### [Work to do]
Reproduce the rows below word for word, leaving out the pictures.

### [Data provided]

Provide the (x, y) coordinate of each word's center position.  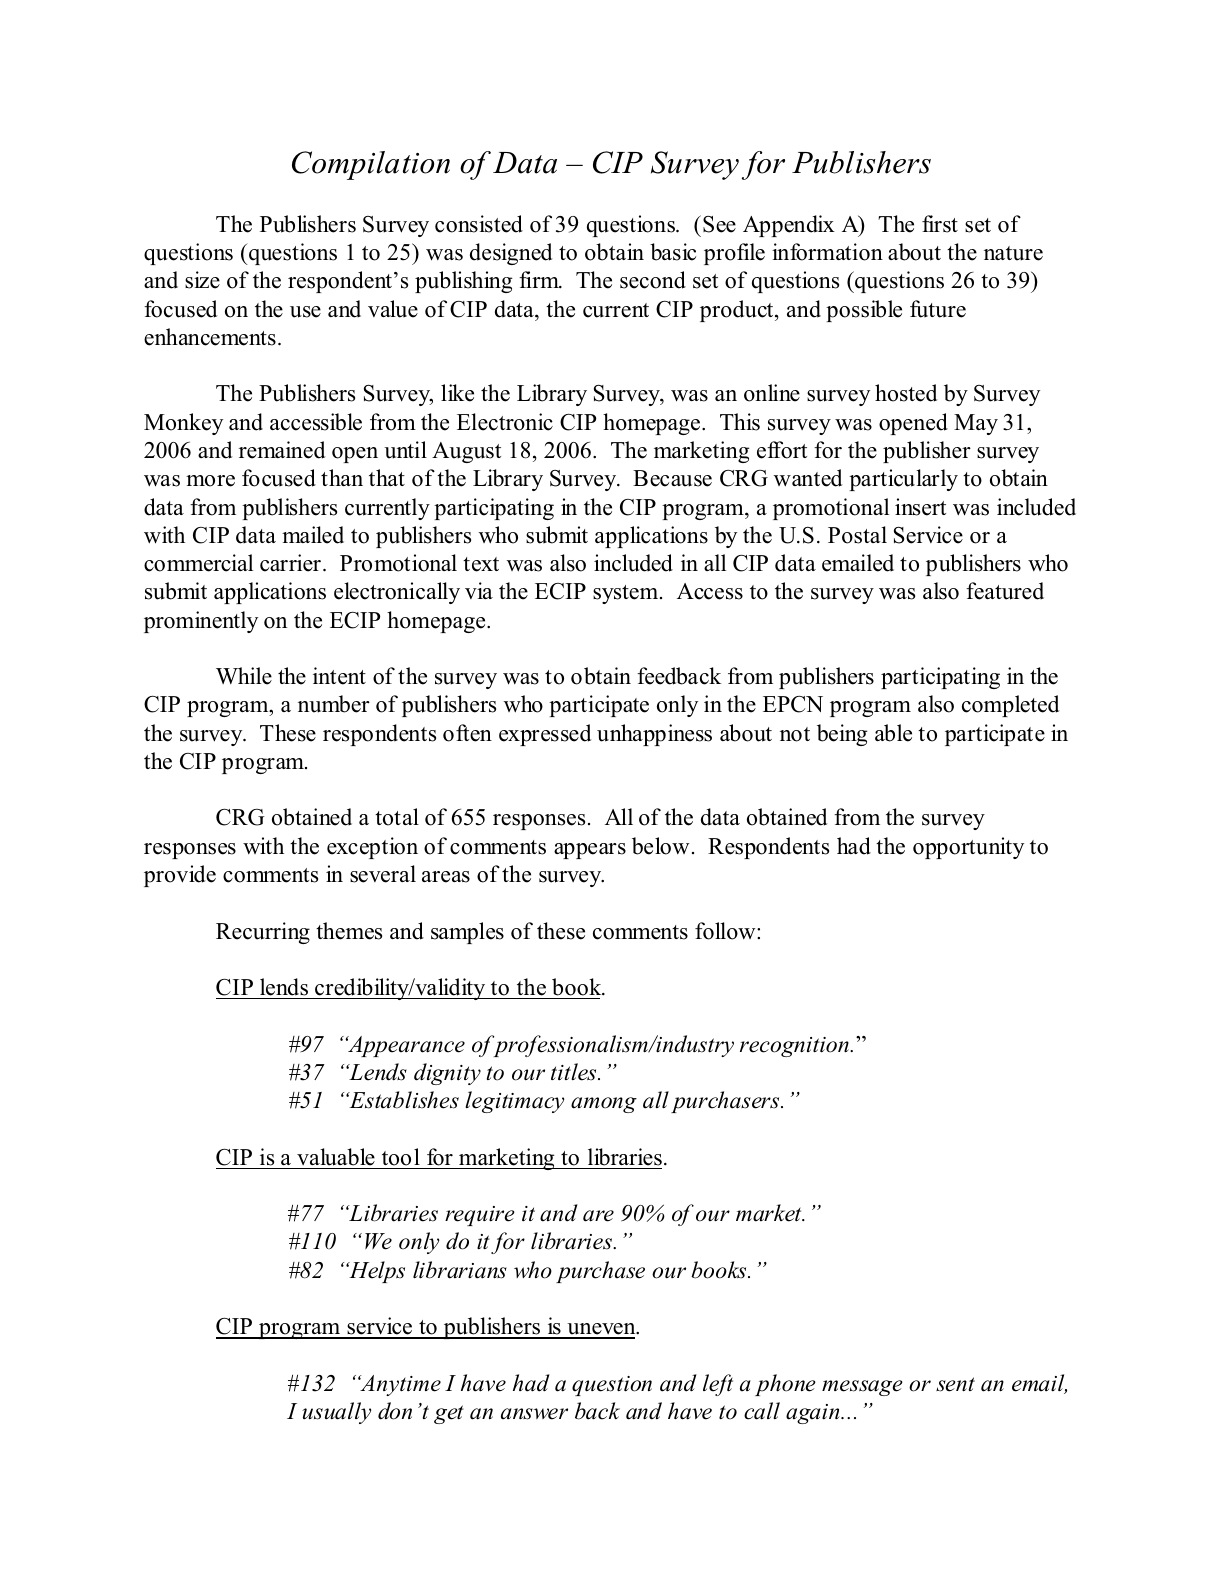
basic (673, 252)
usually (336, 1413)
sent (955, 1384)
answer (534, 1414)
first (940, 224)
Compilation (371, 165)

### [Exercise result]
Provide the (x, y) coordinate of each word's center position.  
basic (673, 252)
usually (336, 1413)
sent (955, 1384)
answer (534, 1414)
first (940, 224)
Compilation (371, 165)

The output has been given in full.